→ Supplied entries
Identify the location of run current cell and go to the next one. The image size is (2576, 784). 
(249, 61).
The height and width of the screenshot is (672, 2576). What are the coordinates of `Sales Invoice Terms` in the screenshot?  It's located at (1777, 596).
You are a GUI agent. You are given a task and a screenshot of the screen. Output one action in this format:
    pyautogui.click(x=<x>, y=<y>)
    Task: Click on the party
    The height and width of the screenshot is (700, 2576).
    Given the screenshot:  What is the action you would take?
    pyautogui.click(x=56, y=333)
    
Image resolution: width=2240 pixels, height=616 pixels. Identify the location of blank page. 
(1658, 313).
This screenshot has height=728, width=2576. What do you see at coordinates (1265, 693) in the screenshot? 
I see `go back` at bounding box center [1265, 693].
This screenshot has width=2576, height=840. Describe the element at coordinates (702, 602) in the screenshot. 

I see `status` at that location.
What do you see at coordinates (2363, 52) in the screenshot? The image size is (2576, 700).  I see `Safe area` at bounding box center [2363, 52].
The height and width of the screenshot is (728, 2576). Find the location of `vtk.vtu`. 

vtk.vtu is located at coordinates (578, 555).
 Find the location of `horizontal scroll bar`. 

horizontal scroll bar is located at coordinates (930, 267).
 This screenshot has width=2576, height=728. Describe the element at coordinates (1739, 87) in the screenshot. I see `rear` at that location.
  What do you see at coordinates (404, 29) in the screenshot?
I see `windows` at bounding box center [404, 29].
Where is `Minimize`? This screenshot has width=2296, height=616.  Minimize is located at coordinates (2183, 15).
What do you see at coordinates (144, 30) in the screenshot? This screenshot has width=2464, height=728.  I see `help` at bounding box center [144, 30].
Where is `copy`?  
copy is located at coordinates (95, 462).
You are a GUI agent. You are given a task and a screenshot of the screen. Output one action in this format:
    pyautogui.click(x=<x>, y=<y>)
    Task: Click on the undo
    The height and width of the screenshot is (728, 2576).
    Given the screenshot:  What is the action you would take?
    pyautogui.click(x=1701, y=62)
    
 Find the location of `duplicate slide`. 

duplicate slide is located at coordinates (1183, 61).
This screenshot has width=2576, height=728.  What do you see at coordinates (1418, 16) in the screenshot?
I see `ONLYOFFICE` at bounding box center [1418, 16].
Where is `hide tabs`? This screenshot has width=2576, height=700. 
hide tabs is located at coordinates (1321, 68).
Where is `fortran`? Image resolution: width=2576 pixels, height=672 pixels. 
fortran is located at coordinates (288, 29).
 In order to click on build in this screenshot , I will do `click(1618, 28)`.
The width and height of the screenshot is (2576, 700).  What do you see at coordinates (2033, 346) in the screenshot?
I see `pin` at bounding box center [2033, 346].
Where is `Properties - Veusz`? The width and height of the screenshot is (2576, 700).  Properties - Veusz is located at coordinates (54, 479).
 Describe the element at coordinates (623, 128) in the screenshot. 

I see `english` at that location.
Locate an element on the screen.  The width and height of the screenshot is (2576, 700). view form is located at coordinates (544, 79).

→ Challenge
Pull out every line of the material above that contains the string "resolution", matching case exactly.

→ Response below
Image resolution: width=2240 pixels, height=616 pixels. Identify the location of blank page. 
Where is `fortran`? Image resolution: width=2576 pixels, height=672 pixels. 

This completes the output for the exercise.